MySQL vs. SQL Server — What’s The Big Difference?
Two of the most all time popular database systems used by web developers today are MySQL and Microsoft’s MS SQL server. Both are similar in regards to being able to retrieve and store data on the respectful system. The two systems support primary keys along with key indices which allows you to speed up queries and constrain input. Both systems also offer a form of support with XML.
Apart from the price which is the major obvious difference what distinguishes these two popular systems? Which one is suitable for who? In this post I’ll explain the major differences and the advantages of using them.
The main difference with MySQL and MS SQL is that MySQL is open source where as MS SQL has a proprietary structure. MySQL is an extensible open source storage database engine and offers multiple variations of itself by its developers and its large community. With Microsoft’s SQL product you are limited to a Sybase-Derived engine.
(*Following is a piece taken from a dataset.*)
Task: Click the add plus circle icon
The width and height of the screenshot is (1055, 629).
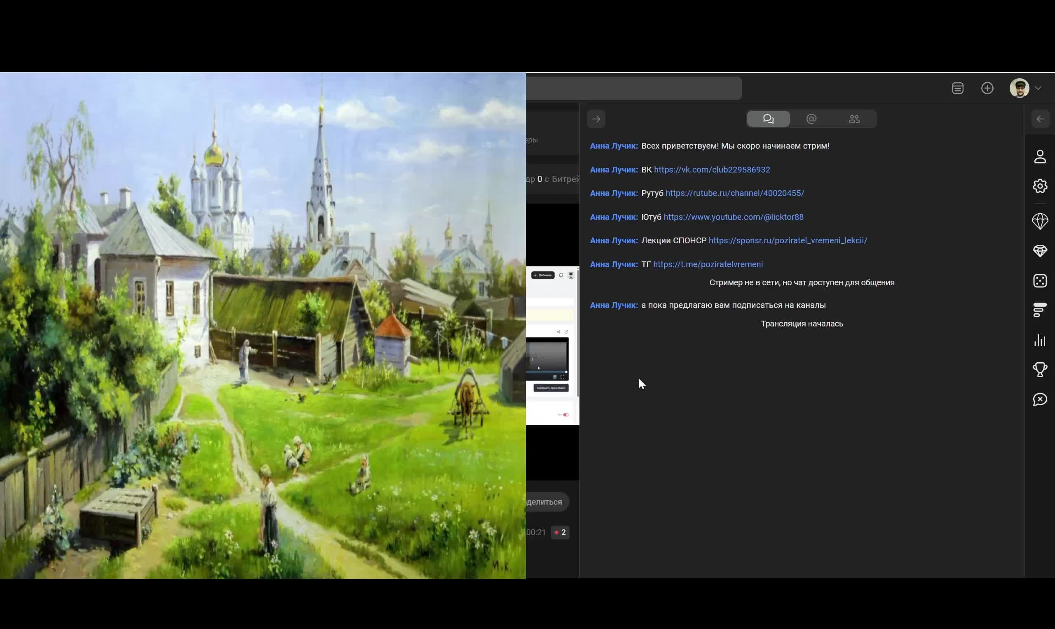Action: pyautogui.click(x=987, y=88)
Considering how MySQL integrates seamlessly with a number of programming languages and other web-based sources it certainly has the major advantage over MS SQL in the way of compatibility and deployment. SQL Server (MS SQL) is only really beneficial with Microsoft based products.
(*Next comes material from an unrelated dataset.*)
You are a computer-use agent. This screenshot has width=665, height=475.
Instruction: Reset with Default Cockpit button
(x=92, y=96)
Contrary to popular belief MySQL isn’t always free though on the other hand, it is more affordable. In regard to both products licensing fees are based on a two-tier system. With SQL Server the best way to obtain a developer license is to purchase it with Microsoft Developer or Microsoft Visual Studio suite. Both provide you with a free SQL server license for development use. If you want to use the product in a commercial environment you are required to at least purchase SQL Server Standard Edition which you set you back over $1,000 (USD).
Because MySQL is a open source based system under a GNU General Public License, developers can use it at no cost as long as the associated projects are also open source. However if you intend to sell your software as a proprietary product you would be required to purchase a commercial license which can cost about $450 (USD) for up to nine clients. Depending on your product and funds MySQL may have your major advantage.
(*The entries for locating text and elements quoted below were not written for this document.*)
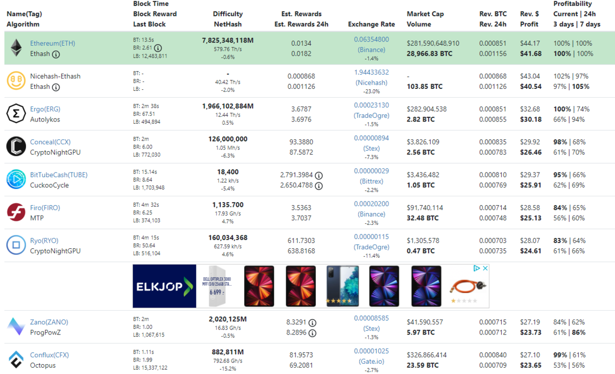Click the Zano coin logo icon
This screenshot has width=615, height=374.
16,326
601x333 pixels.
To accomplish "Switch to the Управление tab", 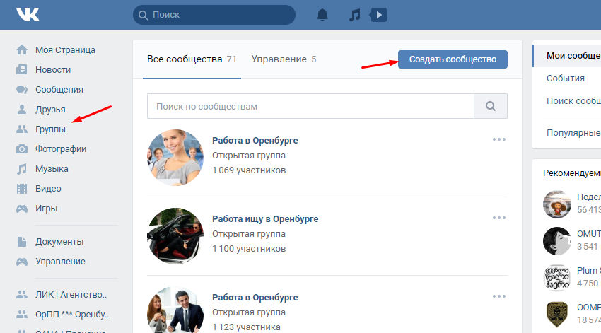I will click(x=284, y=59).
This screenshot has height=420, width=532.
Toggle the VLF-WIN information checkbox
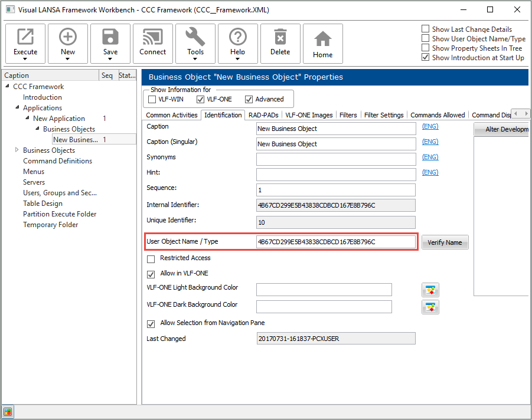152,99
The online battle of open source vs proprietary battle is a leading cause for some users to choose one system over the other. But there are a few differences with a technical aspect as well. MySQL does not offer a full support for foreign keys which means it doesn’t have the features of SQL Server which is mainly considered as a complete relational database. Several version of MySQL also lack full support for several stored procedures which is the biggest disadvantage for the MyISAM system which doesn’t support transactions.
In terms of performance (In my view and from experience) MySQL is a clear leader mainly with its format of default tables and MyISAM. MyISAM databases leave a small footprint with resources such as disk space, memory and CPU usage. While the system runs on the Windows platform without any flaw, it tens to preform better on Linux and some UNIX like based systems.
When it comes to performance with SQL server its strength of being packed full with incredible features more than any other is perhaps its most biggest disadvantage. Although most of these features are designed with performance in mind, they tend to be a resource hog. The cost here is really complex with its hogging resources in the way of memory and storage which sadly leads to poorer performance for both the system and end-users. If you lack the knowledge and sufficient hardware to support an SQL server you would better off with another database management system.
Both systems are pretty much completely secure in terms of security. They both come with adequate security mechanisms by default, bearing you follow the directions and keep them up to date with security patches and service packs. They both work over known IP ports which sadly attract lots of potential intruders. Both MySQL and SQL server allow you to change ports in the events the default ones come too vulnerable.
Recovery and Corruption Protection
As far as system recovery and Server Data Recovery goes SQL Server amazingly has the biggest advantage over MySQL. MySQL tens to fall short with its MyISAM configuration. A UPS system is mandatory to assume a uninterrupted operation. If a power outage should occur it could result in the corruption of critical data. With SQL Server data loss and interruption is far less likely, the data travels through various checkpoints while passing from your keyword to your hard disk though to your monitor. SQL server also keeps track of process even if the system unexpectedly shuts down.
Which is best?
As per which is the best system both have their difference advantages and disadvantages. Form my point of view I wouldn’t recommend which is best as it depends on your environment, budget and more importantly what your looking to accomplish with your infrastructure.